Shaver Shop has lifted full-year profit 1.7 per cent to $6.67 million and says its strong sales growth has continued into the current financial year.

The retailer reported like-for-like sales growth for the 12 months to June 30 of 4.8 per cent, subsequently improving to 9.5 per cent through to August 18, as total revenue jumped 8.0 per cent to $167.4 million.

The company opened six new stores, refitted or relocated another six, and bought back one franchise store in what managing director and chief executive Cameron Fox said was “a key investment period for Shaver Shop”.

AAP

10.16am: Markets takes early $32.5bn tumble

The local market has taken a $32.5 billion hit at the open, as shares dive after the lastest tit-for-tat escalation in the US-China trade war.

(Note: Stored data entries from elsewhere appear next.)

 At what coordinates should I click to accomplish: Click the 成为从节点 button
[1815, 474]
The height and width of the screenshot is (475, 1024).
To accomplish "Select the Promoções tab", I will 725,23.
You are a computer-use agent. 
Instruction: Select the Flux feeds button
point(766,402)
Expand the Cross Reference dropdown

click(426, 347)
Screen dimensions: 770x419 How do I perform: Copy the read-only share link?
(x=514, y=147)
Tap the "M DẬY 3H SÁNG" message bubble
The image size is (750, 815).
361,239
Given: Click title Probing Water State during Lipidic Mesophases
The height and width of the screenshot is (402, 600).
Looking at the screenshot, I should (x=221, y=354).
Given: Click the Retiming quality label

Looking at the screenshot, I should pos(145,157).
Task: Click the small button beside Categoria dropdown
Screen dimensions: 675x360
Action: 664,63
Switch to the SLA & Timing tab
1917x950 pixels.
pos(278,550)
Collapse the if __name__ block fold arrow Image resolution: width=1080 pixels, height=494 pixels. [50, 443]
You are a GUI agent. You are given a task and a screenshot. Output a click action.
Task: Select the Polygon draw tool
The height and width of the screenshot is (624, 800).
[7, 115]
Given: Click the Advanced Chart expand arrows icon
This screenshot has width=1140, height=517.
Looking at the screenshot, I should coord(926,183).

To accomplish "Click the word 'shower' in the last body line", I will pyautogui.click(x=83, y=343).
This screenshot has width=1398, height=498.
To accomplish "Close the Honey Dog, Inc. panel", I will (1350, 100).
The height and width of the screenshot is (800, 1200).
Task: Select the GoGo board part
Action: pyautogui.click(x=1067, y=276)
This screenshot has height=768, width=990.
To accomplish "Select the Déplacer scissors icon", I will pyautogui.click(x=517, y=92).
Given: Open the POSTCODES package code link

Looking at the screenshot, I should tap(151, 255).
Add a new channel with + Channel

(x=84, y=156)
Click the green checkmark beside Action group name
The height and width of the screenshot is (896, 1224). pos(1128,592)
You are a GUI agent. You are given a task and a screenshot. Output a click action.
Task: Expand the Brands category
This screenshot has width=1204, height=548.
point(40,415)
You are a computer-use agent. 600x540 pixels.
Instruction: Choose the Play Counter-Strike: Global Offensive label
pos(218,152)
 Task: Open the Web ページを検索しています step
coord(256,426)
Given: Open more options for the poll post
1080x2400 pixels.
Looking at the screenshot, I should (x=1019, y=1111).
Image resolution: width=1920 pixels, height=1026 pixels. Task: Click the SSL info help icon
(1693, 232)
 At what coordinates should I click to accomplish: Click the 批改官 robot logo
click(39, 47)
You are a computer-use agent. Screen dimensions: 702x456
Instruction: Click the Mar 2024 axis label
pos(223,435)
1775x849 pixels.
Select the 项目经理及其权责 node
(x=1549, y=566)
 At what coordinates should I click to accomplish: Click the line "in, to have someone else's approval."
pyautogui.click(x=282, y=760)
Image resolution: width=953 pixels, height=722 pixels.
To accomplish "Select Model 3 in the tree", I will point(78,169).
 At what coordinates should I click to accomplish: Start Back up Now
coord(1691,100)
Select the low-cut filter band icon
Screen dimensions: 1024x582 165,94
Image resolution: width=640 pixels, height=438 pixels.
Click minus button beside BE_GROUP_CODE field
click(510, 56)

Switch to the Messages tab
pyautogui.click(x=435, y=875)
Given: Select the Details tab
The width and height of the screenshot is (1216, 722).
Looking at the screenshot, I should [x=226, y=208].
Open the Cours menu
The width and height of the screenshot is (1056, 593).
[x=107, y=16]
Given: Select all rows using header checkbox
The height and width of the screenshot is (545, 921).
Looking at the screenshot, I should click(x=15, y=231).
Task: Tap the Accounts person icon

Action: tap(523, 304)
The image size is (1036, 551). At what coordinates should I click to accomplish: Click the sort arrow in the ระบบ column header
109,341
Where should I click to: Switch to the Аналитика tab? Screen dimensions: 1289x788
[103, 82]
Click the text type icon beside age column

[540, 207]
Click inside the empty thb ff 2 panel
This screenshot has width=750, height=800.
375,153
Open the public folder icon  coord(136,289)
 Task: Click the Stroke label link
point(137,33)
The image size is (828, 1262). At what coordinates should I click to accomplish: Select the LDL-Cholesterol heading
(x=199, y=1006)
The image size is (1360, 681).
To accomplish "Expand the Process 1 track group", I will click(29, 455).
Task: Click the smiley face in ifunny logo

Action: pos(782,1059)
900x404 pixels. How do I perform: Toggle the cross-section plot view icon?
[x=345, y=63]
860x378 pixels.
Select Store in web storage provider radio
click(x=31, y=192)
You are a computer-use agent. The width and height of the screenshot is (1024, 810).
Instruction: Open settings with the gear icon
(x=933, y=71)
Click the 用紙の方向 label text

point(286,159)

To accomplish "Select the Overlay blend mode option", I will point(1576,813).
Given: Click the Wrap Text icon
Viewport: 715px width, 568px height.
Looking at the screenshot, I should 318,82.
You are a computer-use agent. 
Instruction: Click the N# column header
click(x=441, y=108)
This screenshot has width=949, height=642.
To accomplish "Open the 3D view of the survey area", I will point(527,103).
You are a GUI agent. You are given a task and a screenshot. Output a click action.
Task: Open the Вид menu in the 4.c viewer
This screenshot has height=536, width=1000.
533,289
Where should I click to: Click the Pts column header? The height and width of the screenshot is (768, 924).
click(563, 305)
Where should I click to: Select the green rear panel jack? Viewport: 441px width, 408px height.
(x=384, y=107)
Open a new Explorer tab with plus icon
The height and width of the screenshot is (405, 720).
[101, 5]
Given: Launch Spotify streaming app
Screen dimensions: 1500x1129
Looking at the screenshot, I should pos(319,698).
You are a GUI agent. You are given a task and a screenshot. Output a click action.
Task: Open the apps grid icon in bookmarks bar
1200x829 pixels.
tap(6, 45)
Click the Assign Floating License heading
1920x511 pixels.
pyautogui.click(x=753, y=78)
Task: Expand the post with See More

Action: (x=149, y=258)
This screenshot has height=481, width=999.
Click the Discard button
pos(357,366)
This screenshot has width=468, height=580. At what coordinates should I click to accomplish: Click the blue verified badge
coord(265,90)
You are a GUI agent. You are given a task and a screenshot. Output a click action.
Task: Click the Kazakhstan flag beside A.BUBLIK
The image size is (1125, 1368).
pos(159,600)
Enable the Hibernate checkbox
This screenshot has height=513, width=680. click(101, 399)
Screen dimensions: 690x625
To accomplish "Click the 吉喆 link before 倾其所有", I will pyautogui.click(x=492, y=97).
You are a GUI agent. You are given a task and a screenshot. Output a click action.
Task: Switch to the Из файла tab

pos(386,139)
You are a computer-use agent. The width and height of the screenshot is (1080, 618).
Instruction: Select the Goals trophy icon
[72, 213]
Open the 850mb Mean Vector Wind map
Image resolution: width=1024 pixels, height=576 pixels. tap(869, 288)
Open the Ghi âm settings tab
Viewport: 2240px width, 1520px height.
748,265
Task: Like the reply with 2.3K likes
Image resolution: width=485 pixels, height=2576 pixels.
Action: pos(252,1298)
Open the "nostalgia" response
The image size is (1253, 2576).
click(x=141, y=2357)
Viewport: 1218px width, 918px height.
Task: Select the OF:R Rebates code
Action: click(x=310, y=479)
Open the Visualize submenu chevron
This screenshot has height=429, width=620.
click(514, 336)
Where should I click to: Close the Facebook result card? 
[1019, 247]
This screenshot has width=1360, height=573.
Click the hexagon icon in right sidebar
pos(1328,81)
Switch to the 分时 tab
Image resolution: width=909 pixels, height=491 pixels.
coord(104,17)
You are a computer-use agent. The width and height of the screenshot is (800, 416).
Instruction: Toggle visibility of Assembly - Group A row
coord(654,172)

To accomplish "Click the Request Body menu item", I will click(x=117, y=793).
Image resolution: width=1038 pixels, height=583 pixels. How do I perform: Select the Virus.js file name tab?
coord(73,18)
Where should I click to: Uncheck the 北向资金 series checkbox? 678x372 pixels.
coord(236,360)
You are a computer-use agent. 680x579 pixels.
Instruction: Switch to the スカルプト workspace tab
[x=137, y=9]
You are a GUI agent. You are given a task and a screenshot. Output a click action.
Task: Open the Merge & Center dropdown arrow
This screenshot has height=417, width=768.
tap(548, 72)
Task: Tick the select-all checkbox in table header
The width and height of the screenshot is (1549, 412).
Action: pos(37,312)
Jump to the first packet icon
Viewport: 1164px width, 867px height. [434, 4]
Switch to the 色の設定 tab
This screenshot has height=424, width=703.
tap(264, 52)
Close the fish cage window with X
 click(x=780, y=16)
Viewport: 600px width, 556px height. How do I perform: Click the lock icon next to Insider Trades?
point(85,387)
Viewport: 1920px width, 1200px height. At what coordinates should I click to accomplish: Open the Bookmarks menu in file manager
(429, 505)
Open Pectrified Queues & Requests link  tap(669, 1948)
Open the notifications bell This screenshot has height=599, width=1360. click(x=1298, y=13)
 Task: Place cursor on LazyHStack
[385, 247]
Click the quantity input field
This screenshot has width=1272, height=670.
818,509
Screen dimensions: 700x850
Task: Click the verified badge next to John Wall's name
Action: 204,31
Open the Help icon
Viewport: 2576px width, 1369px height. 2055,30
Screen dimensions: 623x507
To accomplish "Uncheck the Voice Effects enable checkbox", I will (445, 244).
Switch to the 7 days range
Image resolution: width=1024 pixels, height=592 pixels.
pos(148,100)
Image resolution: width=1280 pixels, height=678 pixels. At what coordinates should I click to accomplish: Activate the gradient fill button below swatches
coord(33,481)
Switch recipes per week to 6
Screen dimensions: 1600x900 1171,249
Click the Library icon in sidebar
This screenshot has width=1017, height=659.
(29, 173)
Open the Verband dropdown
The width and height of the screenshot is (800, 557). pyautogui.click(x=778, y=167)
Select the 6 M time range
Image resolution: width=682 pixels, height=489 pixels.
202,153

The benchmark ASX200 tumbled by 1.7 per early, to lows of 6409.8, wiping out almost all of the market’s gain last week.

Energy stocks are leading the slide, after China said it would put tariffs on oil for the first time, while tech stocks are down by 2.6pc.

ASX200 last at 6425.2.

John Stensholt 10.03am: Twiggy rakes in $1.24bn in dividends

Billionaire Andrew Forrest will break the $1 billion barrier mark in dividend income this year, after his Fortescue Metals Group declared a 24c per share fully franked dividend today.

Mr Forrest, the Fortescue chairman and major shareholder, will receive about $261 million from the final dividend, which is payable on October 2, to total a whopping $1.24 billion for the entire year.

Fortescue paid a 30c per share interim dividend in February, including an 11c special dividend, when the iron ore giant announced its financial results for the six months to December 31. That saw Mr Forrest receive $327 million.

It then followed up with a special 60c per share out of cycle special dividend to shareholders in May ahead of the federal election, before which the Labor opposition had pledged to overhaul the dividend franking system.

The special dividend resulted in Mr Forrest receiving about $654 million.

Mr Forrest and his family revealed in that same month that a further $655 million had been donated to their Minderoo foundation, which has now received more than $1.5 billion since it was established in 2001.

Mr Forrest owns about 1.09 billion shares in the iron ore miner.

His stake in Fortescue is worth about $8.25 billion ahead of today’s trading.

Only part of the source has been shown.